The largest exotic dishes, such as whole alligators, sturgeon, and roasted feral hogs, become part of the ballroom decor. A winemaker for Redwood Creek, Cal Denison, will provide wine pairings for the dishes, which also include elk stroganoff and pickled duck tongue.


Honorees at the dinner include the director of “March of the Penguins,” Luc Jacquet, and the three men who in 2004 first spotted an ivory-billed woodpecker in Arkansas, Tim Gallagher, Bobby Harrison, and Gene Sparling. Their sighting of the bird, which had been thought to be extinct, has since been much debated by ornithologists.

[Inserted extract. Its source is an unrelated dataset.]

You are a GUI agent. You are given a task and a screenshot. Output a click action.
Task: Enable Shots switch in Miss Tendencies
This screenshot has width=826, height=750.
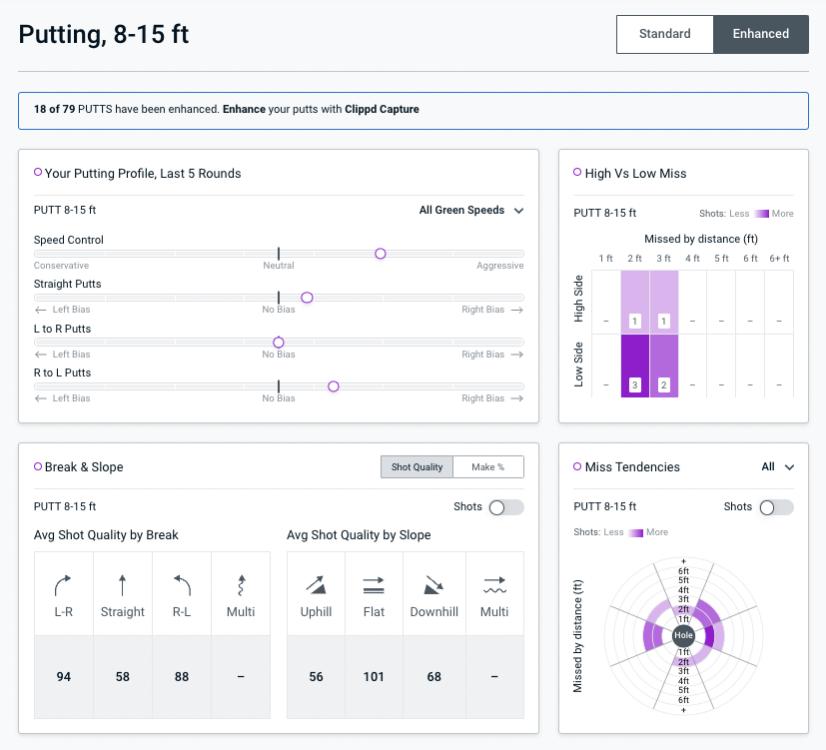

Yesterday, the journal Science published an article that claims the bird they spotted is in fact a common woodpecker.


The dinner’s theme is “What’s Left To Explore?” As Mr. Wiese said, “There is so much yet to be discovered.” Proceeds go to the club’s year-round work promoting exploration and research, and preserving the instinct to explore. The dinner is open only to Explorers Club members and their guests.